— start RECORD EXTRACTS —

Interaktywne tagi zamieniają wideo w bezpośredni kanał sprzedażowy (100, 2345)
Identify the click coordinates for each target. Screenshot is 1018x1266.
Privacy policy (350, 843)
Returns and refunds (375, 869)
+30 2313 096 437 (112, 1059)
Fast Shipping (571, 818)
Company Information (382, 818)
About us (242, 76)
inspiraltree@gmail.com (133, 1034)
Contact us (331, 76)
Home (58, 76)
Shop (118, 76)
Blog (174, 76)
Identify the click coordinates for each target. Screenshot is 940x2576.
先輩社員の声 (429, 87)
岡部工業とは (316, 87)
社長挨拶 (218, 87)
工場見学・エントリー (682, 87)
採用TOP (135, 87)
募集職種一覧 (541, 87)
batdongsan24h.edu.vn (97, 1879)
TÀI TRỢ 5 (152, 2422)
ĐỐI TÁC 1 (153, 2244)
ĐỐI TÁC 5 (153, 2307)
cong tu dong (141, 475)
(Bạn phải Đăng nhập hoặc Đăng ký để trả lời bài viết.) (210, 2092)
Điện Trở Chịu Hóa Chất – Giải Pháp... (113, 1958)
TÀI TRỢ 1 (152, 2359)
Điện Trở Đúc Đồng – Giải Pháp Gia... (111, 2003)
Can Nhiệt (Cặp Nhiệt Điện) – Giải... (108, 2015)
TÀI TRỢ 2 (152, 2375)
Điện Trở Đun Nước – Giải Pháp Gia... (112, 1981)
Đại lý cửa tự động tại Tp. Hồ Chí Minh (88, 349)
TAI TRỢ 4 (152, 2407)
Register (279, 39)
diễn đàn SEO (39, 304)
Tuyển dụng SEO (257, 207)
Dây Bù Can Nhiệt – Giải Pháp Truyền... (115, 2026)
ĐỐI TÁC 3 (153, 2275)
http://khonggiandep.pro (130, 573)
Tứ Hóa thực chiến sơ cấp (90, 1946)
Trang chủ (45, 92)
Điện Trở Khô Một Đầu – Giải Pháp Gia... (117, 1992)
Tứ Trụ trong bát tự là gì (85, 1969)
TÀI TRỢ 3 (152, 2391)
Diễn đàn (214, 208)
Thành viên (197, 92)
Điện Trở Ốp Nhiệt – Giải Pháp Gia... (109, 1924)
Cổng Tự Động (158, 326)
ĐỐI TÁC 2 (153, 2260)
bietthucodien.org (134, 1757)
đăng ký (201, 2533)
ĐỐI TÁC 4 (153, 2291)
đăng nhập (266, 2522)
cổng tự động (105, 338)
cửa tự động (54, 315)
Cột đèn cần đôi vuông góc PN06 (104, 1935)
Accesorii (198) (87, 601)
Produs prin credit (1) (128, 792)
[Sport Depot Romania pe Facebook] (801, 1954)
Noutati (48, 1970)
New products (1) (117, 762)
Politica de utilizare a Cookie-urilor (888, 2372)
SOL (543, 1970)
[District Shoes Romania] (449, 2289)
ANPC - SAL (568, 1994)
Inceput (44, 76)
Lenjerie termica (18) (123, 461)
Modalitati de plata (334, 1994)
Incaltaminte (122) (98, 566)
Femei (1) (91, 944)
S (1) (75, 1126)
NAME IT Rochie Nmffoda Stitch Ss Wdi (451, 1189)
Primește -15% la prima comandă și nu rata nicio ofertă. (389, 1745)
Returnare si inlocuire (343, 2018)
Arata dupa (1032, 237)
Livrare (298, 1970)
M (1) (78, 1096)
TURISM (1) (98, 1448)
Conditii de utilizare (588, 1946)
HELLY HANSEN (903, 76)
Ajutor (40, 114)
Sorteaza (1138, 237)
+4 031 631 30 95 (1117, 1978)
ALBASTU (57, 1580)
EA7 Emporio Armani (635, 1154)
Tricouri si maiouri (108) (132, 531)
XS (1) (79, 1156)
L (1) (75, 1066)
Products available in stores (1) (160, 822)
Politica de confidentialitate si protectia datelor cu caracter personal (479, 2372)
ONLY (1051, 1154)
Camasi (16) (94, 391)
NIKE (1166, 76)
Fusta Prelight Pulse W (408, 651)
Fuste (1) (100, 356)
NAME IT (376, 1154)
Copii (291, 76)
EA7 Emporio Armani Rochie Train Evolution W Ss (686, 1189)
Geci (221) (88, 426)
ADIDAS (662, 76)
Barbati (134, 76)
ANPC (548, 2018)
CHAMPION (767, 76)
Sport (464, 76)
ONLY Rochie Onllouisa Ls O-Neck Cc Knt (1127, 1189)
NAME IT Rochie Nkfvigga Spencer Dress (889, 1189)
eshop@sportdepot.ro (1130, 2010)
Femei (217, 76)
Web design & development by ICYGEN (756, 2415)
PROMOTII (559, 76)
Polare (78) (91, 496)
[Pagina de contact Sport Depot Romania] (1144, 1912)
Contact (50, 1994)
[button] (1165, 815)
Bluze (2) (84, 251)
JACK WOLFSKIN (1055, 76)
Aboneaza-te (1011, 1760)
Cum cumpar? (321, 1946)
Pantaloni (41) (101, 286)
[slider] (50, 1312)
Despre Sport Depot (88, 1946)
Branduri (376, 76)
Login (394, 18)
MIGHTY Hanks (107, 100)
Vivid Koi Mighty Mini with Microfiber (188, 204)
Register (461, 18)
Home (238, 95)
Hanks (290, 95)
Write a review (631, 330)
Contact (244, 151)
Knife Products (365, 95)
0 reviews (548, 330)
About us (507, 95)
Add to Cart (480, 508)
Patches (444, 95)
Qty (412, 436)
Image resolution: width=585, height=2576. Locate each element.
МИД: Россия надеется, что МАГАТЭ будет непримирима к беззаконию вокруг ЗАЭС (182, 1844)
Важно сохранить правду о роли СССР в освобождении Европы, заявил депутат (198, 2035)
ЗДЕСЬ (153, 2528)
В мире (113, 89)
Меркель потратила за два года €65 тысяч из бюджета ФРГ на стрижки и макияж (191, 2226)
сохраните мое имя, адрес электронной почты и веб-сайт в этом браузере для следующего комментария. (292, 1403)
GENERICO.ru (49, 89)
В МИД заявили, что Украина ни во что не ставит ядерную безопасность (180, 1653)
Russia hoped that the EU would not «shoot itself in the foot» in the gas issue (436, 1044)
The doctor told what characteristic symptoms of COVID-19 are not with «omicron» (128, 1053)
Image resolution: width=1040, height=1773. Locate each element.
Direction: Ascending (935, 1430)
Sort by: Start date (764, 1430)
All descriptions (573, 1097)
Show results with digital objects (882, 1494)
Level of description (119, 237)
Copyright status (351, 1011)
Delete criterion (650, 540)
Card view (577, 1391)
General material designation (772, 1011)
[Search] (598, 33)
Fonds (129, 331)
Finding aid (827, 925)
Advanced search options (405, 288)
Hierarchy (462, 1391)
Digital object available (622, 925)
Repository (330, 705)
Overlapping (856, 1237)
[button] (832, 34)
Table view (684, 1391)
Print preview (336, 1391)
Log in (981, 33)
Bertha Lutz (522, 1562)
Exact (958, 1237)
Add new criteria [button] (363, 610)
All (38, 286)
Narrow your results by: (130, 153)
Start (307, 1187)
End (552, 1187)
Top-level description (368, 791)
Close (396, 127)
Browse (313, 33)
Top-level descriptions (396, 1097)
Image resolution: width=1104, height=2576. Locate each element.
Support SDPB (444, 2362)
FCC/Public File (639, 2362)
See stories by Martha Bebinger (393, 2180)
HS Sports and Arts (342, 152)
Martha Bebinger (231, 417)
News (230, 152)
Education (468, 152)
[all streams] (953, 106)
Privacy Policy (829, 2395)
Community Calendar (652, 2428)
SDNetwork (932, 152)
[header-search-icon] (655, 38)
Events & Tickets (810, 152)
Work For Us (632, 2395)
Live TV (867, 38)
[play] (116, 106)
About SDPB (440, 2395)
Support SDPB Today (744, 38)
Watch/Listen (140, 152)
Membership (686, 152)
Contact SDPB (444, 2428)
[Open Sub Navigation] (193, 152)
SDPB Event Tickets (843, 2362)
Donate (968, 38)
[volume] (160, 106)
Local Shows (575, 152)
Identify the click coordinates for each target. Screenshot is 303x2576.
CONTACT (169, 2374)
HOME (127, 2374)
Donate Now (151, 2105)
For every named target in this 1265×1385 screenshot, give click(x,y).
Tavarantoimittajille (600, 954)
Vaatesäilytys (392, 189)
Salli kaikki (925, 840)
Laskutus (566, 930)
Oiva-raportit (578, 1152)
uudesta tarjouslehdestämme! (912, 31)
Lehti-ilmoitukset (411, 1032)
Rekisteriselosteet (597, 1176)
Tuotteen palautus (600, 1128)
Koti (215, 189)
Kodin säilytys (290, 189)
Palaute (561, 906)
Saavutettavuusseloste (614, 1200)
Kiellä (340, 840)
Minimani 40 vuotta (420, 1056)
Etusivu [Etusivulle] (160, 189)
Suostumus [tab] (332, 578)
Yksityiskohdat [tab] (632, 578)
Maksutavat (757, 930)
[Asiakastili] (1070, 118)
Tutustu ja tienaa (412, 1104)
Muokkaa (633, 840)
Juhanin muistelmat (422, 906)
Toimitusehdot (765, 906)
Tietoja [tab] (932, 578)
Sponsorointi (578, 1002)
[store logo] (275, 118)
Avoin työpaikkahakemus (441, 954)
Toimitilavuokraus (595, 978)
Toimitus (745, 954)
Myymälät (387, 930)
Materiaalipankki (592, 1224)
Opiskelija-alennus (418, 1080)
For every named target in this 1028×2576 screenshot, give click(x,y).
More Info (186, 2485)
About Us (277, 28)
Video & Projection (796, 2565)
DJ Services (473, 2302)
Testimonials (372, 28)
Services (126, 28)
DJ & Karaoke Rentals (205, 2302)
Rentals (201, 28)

— end RECORD EXTRACTS —

Rewrite the data lines as a numbered list, starting at the line containing "募集職種一覧 (541, 87)" and ending at the line containing "Tuyển dụng SEO (257, 207)". Leave out any blank lines and include no other lines.

1. 募集職種一覧 (541, 87)
2. batdongsan24h.edu.vn (97, 1879)
3. TÀI TRỢ 5 (152, 2422)
4. ĐỐI TÁC 1 (153, 2244)
5. ĐỐI TÁC 5 (153, 2307)
6. cong tu dong (141, 475)
7. (Bạn phải Đăng nhập hoặc Đăng ký để trả lời bài viết.) (210, 2092)
8. Điện Trở Chịu Hóa Chất – Giải Pháp... (113, 1958)
9. TÀI TRỢ 1 (152, 2359)
10. Điện Trở Đúc Đồng – Giải Pháp Gia... (111, 2003)
11. Can Nhiệt (Cặp Nhiệt Điện) – Giải... (108, 2015)
12. TÀI TRỢ 2 (152, 2375)
13. Điện Trở Đun Nước – Giải Pháp Gia... (112, 1981)
14. Đại lý cửa tự động tại Tp. Hồ Chí Minh (88, 349)
15. TAI TRỢ 4 (152, 2407)
16. Register (279, 39)
17. diễn đàn SEO (39, 304)
18. Tuyển dụng SEO (257, 207)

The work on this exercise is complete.